Reorder the remainders modulo 1 of the numbers
0, a , 2a, ... , ka; one obtains a sequence
0 = a_0 < a_1 < a_2 < ... < a_k < a_{k+1} = 1.
Then the gaps a_{i+1} - a_i take at most three values, and if there are three, then the largest is the sum of the two smallest
(Theorem of Vera Sos and others, 1958, solving a conjecture of Steinhaus).
In this talk we give a noncommutative interpretation of this result, using the
notion of Christoffel word.
(Work in collaboration with Valérie Berthé.)
Paolo Sentinelli
Special idempotents and projections
We introduce the notions of special idempotent and projection for a finite
graded poset,
as elements of the monoid of regressive endomorphisms (in the category of
posets).
The most important examples of special idempotents are the projections on
the parabolic
quotients (and double quotients) of a finite
Coxeter group. For symmetric groups with the Bruhat order, these are the
only examples
of special idempotents.
The notion of special projection is stronger and implies, for Eulerian posets,
that its image and the complement of its image (as induced subposets)

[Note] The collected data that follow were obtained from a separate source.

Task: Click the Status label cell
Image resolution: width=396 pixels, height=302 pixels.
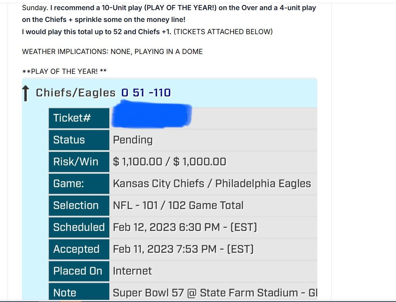Action: pyautogui.click(x=79, y=140)
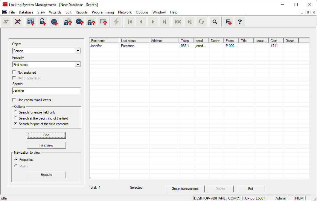Open the Wizards menu
The width and height of the screenshot is (317, 201).
point(55,12)
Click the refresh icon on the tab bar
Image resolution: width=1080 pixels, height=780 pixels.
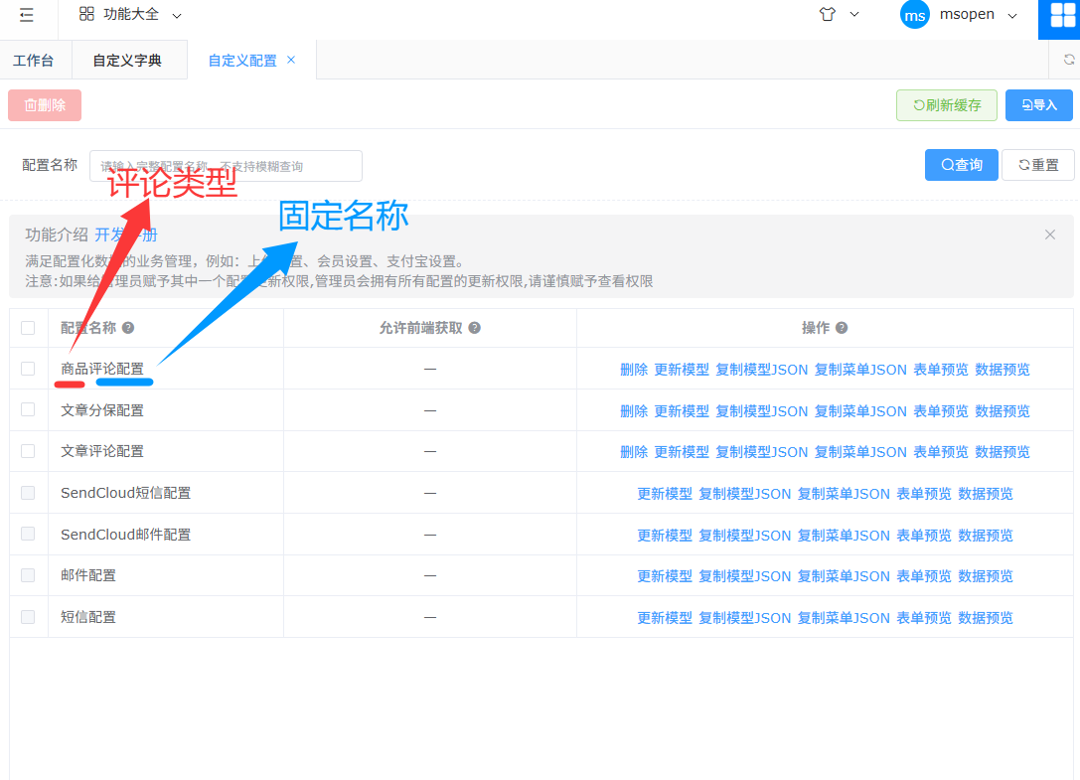pos(1068,60)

are graded. To be a projection is the same as the existence of a parabolic
map, in the
meaning of Billey, Fan e Losonczy.
Important examples of special projections are the projections on the
parabolic
quotients of a finite Coxeter group.
Viola Siconolfi
On the Cohomology of the Toric Compact Model of Type A_n
I will start by presenting the wonderful compactification of a toric
arrangement and some results on its cohomology ring, this first part is
based on a paper from De Concini and Gaiffi. I will then focus on the
toric arrangement of type A_n and give a combintorial description of a
monomial basis for the cohomology ring of its wonderful model.
Such a description offers a geometrical point of view on the relation
between some Eulerian statistics on the symmetric group.
(Joint work with G. Gaiffi and O. Papini)
Hugh Thomas
Realizing quotients of weak order as one-skeleta of polytopes via
representation theory
Given a quotient of weak order on a Coxeter group, the problem of producing a polytope whose one-skeleton, suitably ordered, yields the Hasse diagram of the poset, has attracted considerable attention over the past two decades. One notable motivation was the problem of constructing generalized associahedra, which yield realizations of the Cambrian lattices. In recent work, Padrol, Pilaud, and Ritter show that, in types A and B, it is possible to associate a "shard polytope" to each join-irreducible of weak order on the Coxeter group, such that the Hasse diagram of any quotient can be realized as the Minkowski sum of the shard polytopes corresponding to the non-contracted join-irreducibles. In my talk, I will explain how this construction can be understood in terms of the representation theory of preprojective algebras of type A. We conjecture that the same representation-theoretic approach will work in the other simply-laced cases. With Eric Hanson, I am actively working on resolving this conjecture.